The study examining cost-effectiveness of testing was tested on U.S. and U.K models. The testing would be cost effective in between 98 and 99 percent of simulations in the U.K. health system and 64 to 68 percent in the U.S. health system. JAMA Oncology published the report, which included data from about 11,800 women in the United States, United Kingdom, and Australia.

“We feel that all breast cancer patients should be offered the option of multigene testing,” Manchanda told Healthline. “This approach will save many more lives and prevent many more breast and ovarian cancers than the current clinical approach. I do not see the benefit of testing being restricted.”

A study out earlier this year in the Journal of Clinical Oncology assessed data from 959 breast cancer patients and found that 49.95 percent met NCCN criteria. The authors recommended complete genetic testing.

Another study in the same publication published this year was based on data from more than 83,000 women on cancer registries in California and Georgia. About one-quarter of them with breast cancer and about one-third with ovarian cancer had genetic testing in 2013 and 2014.

Several organizations recommend genetic testing for ovarian cancer, but there are fewer that do for breast cancer patients, the authors reported.

Dr. Peter D. Beitsch, a surgical oncologist from Texas who was part of the first supporting study mentioned, told Healthline he agrees that breast cancer patients need genetic testing upon diagnosis. The new research is in line with his findings.

Testing involves a saliva or blood sample, which is easy either way, Beitsch said.

Generally, most patients can pay up front for testing, which costs about $250, Beitsch said.

“Insurance does not cover genetic testing for all breast cancer patients at the moment,” Beitsch noted.
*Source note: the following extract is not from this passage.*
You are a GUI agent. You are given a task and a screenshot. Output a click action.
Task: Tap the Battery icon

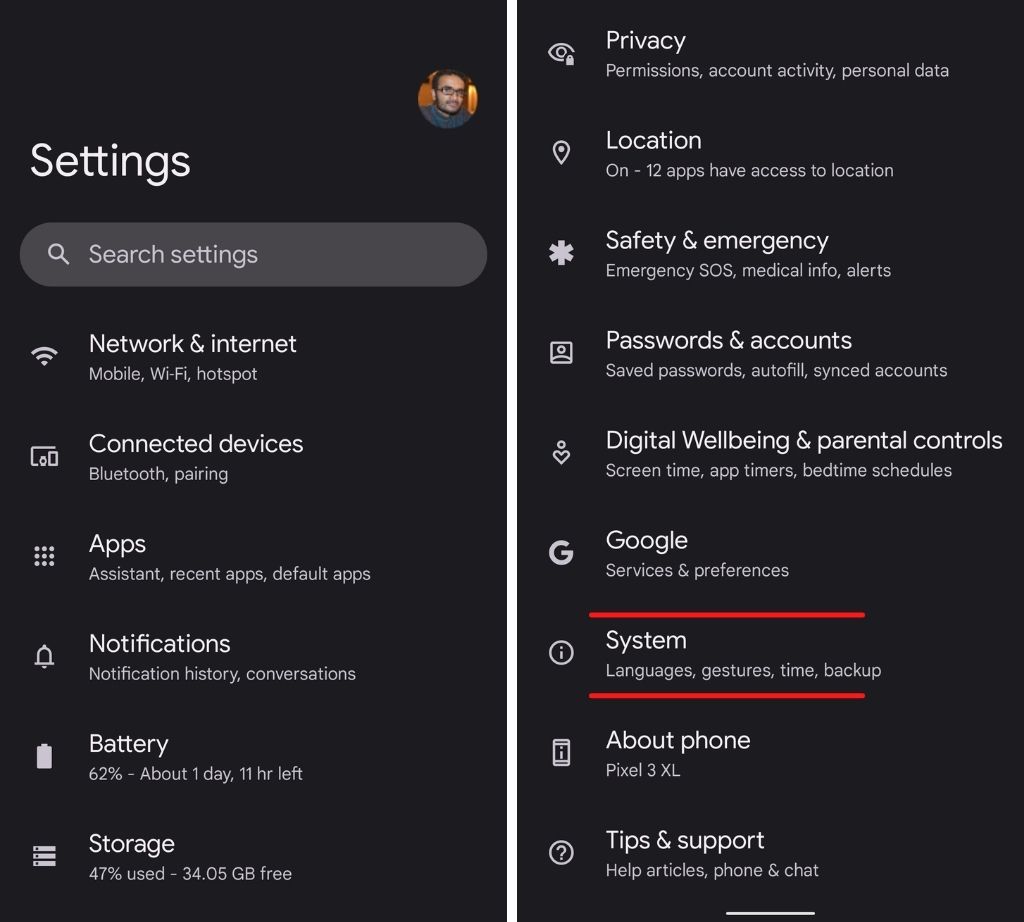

This is because they still follow NCCN guidelines, which have shown to be poor at determining mutation carriers.

Depending on the testing company, testing for cancer genes with expanded panels can cover anywhere from 30 to more than 80 genes. It can identify other organs that may be at risk for cancer, such as pancreatic cancer or melanoma. It can also pinpoint others in a family who may harbor mutations.
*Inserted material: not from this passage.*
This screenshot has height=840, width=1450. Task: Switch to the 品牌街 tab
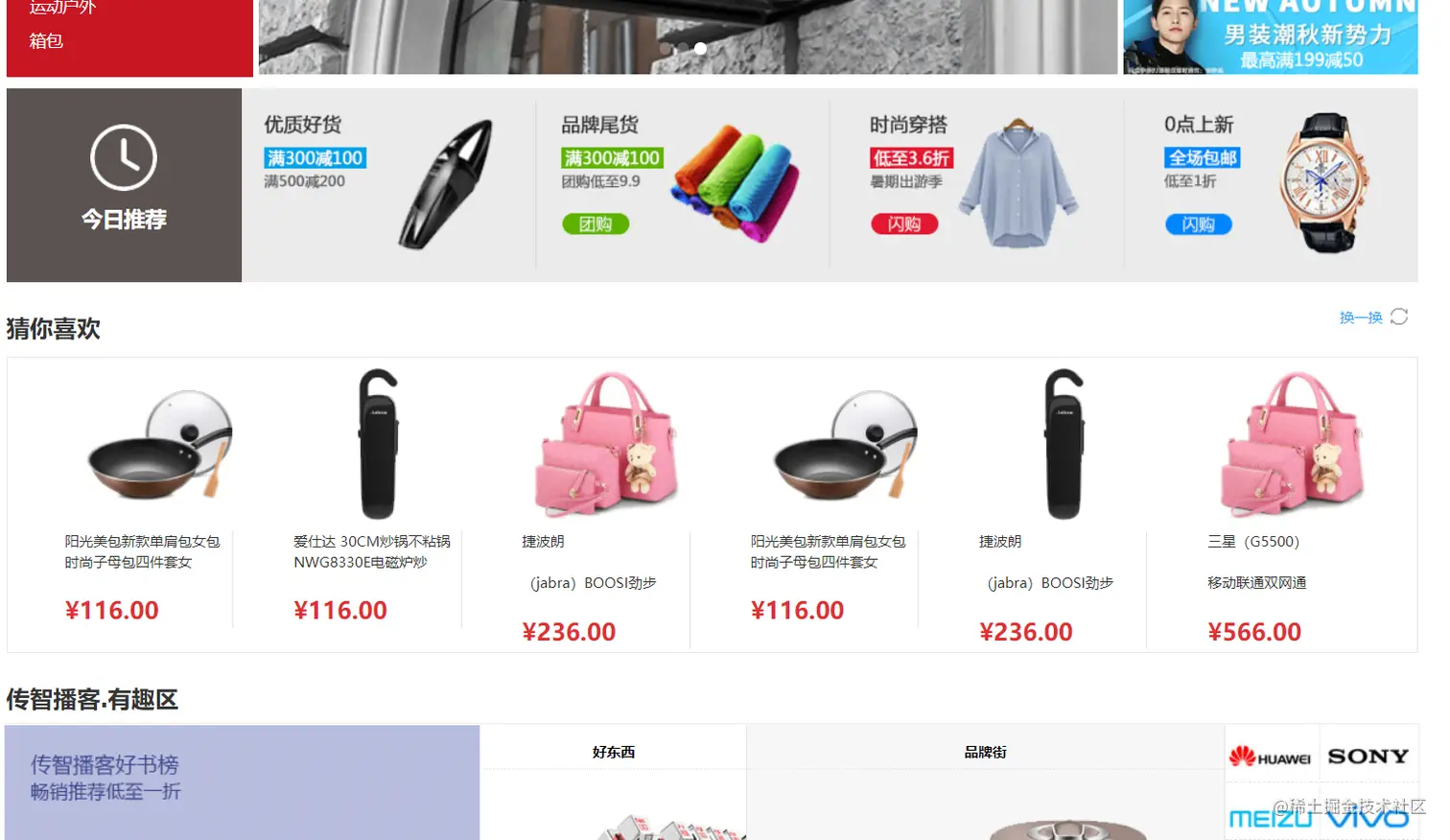[x=985, y=752]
“They can then be watched more closely or even undergo prophylactic surgery to prevent them from getting a cancer,” Beitsch explained.

After unilateral breast cancer, mutation carriers can choose to have a mastectomy on the affected breast, or preventative mastectomy of the second breast to reduce their risk for cancer in that breast, Manchanda explained.
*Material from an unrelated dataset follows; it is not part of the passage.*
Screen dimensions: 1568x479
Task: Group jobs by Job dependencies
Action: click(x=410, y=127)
Additionally they can opt for a surgical ovarian cancer intervention. People who have the genes may also be eligible for novel drugs or other drug therapies through clinical trials.

“A major advantage of genetic testing is enabling testing relatives of breast cancer mutation carriers, to identify unaffected relatives carrying mutations who can benefit from early diagnosis and cancer prevention,” Manchanda said.

“Testing everyone instead of being restricted by family history will identify many more mutation carriers and their family members who can benefit from precision prevention. A large proportion of these cancers are preventable in known unaffected mutations carriers,” he added.

Some people don’t undergo testing because they don’t want to know if they have mutations, while others who do have testing may experience guilt if they don’t have the mutations that impact family members, Beitsch noted.

“The problem with genetic testing is not over testing, it is under testing,” Beitsch said. They’ve found less than 10 percent of people with BRCA1 and BRCA2 variants, and much less than that for the other 30+ genes linked to cancer.

“However with increased testing, we must provide education and tools for testing and interpretation to physicians to ensure management is optimized, lives are saved, and ‘genetic mismanagement’ is minimized,” he added.

With test costs declining and hopefully more people given the opportunity to undergo testing, more people can take preventative action to minimize their cancer risk through prevention or early diagnosis options, Manchanda said.